The filing comes amidst a heated debate over whether or not consumers should have access to strong encryption technologies that government investigators cannot break, spurred by Google and Apple’s recent decision to turn on encryption by default on Android and iPhone smartphones. It also comes just weeks after President Obama met with UK Prime Minister David Cameron, who has been a vocal opponent of encryption tools that may block government surveillance, and just days before President Obama will hold a cybersecurity summit at Stanford University where Apple CEO Tim Cook is expected to speak.

OTI’s comments focus on recounting the lessons of the 1990s policy debate sometimes called the “Crypto Wars,” where the Clinton Administration ultimately abandoned its plans for the “Clipper Chip,” a technology that would allow the government access to encrypted communications, and also loosened its restrictions on the export of strong encryption technologies. As OTI’s comments describe, despite law enforcement intelligence concerns about how encryption may frustrate some investigations, policymakers in the 90s ultimately recognized that the benefits of promoting the spread of encryption—to privacy, to security, to the U.S. technology industry, and to the growth of the Internet economy—outweighed the costs.

The following can be attributed to Danielle Kehl, OTI Policy Analyst and lead author of OTI’s comments to the Special Rapporteur:

“The same arguments that won the Crypto Wars of the 1990s—that government restrictions on the availability of unbreakable encryption tools would be bad for privacy, bad for Internet security, bad for the U.S. tech industry and the growth of the information economy, and ultimately ineffective at preventing the spread of such tools—still hold true in the twenty-first century. We wrote these comments in the hope that policymakers of today will learn from the history of the Crypto Wars of the 90s, so that we are not doomed to repeat it.”

In December of 2013, the President’s Review Group on Intelligence and Communications Technologies—a panel of five experts commissioned by the President to make recommendations in the wake of the NSA surveillance controversy prompted by Edward Snowden—reiterated the lessons of the Crypto Wars by recommending that it should be the official policy of the US government to promote security by “(1) fully supporting and not undermining efforts to create encryption standards; (2) making clear that it will not in any way subvert, undermine, weaken, or make vulnerable generally available commercial encryption; and (3) supporting efforts to encourage the greater use of encryption technology for data in transit, at rest, in the cloud, and in storage.” OTI’s comments today urge the Special Rapporteur to make similar recommendations to all UN member countries.

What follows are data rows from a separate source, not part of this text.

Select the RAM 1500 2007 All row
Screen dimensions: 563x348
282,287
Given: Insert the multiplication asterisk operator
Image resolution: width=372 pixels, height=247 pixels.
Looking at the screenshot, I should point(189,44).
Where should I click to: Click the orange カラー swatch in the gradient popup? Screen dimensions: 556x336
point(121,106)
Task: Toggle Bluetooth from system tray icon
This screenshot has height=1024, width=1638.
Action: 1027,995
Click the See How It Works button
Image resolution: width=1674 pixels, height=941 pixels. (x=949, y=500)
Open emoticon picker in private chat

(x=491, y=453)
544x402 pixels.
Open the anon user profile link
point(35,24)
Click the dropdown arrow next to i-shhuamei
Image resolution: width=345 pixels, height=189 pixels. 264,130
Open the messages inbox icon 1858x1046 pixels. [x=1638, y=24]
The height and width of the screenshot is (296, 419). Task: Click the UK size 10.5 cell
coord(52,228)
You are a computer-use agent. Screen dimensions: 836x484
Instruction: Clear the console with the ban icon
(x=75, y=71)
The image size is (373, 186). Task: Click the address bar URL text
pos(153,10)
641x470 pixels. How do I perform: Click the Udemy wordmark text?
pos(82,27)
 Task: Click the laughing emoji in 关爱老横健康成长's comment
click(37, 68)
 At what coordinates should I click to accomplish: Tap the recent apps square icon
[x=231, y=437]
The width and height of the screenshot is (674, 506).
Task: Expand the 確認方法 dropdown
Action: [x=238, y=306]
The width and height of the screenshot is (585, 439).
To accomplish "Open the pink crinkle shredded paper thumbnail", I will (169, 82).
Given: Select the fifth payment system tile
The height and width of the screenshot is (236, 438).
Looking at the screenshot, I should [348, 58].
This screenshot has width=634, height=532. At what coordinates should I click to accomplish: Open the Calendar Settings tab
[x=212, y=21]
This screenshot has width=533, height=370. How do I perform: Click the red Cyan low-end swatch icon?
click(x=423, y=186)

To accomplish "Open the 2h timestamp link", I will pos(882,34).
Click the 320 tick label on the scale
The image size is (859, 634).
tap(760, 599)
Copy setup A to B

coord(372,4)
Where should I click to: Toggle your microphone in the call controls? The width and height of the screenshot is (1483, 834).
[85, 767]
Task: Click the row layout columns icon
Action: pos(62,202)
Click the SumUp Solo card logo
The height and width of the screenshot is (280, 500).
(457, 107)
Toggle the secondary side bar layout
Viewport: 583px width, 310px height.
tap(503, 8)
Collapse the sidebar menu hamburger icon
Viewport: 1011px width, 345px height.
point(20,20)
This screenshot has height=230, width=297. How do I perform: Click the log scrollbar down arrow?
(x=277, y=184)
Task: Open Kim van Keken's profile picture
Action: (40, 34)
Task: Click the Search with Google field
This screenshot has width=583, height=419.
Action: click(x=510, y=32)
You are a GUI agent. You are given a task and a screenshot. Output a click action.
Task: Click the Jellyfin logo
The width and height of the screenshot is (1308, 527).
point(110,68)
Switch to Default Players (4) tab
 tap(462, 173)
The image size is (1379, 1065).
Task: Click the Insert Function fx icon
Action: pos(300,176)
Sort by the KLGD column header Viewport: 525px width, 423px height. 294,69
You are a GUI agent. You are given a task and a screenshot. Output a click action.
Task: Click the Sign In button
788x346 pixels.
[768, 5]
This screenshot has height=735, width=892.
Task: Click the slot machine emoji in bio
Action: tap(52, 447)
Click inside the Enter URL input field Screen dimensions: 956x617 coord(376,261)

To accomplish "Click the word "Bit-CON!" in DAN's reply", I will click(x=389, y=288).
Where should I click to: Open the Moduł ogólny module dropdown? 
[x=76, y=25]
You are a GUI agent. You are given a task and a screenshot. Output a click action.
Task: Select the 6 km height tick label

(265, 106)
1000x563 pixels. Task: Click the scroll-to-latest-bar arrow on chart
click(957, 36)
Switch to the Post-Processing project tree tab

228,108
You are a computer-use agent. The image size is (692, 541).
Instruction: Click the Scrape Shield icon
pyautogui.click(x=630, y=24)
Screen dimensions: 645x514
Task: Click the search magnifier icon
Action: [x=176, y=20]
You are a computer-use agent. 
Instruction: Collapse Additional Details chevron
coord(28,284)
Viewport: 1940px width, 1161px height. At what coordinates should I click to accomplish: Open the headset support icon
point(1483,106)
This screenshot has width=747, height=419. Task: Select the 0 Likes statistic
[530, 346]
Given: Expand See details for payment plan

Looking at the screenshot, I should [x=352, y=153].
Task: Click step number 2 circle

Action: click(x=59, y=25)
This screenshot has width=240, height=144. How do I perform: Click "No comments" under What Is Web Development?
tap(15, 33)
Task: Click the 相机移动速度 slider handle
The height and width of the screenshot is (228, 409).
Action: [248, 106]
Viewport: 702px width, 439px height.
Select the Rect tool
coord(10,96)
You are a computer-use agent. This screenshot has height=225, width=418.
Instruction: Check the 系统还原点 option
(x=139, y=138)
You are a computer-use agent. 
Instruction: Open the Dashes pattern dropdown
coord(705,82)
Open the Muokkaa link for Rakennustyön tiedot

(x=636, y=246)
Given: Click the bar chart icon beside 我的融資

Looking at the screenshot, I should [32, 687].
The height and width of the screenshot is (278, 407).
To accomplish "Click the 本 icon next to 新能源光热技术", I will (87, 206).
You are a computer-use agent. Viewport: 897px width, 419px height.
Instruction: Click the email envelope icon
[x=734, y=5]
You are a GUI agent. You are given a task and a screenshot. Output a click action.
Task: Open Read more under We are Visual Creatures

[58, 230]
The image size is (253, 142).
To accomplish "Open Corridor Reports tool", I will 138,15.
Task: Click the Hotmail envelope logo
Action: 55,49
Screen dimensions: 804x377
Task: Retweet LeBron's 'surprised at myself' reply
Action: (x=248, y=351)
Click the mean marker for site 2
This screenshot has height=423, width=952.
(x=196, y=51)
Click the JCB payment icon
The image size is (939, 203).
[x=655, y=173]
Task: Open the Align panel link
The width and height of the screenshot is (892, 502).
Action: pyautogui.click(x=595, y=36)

The following can be attributed to Kevin Bankston, OTI’s Policy Director and also an author of yesterday’s comments:

“By the end of the original Crypto Wars, President Clinton’s White House ultimately recognized the critical importance of encryption to our security and our economy, and abandoned its attempts to force surveillance backdoors into the technology or restrict its availability. On the eve of his cybersecurity summit, we call on President Obama to similarly follow the advice of his own panel of experts, including a former White House anti-terrorism czar and a former CIA director, and pledge that the US government will continue to fully support and encourage the widespread availability of strong encryption technologies. Ultimately, encryption is one of our most important cybersecurity tools, and we can’t allow the short-sighted worries of some law enforcement officials to undermine the longer-term goal of creating a truly secure Internet, which in itself will help to prevent countless crimes.”

OTI Policy Program Associate Andi Wilson was also a co-author on yesterday’s comments to the Special Rapporteur, with additional assistance provided by OTI’s Robyn Greene, Jordan McCarthy, and Rob Morgus.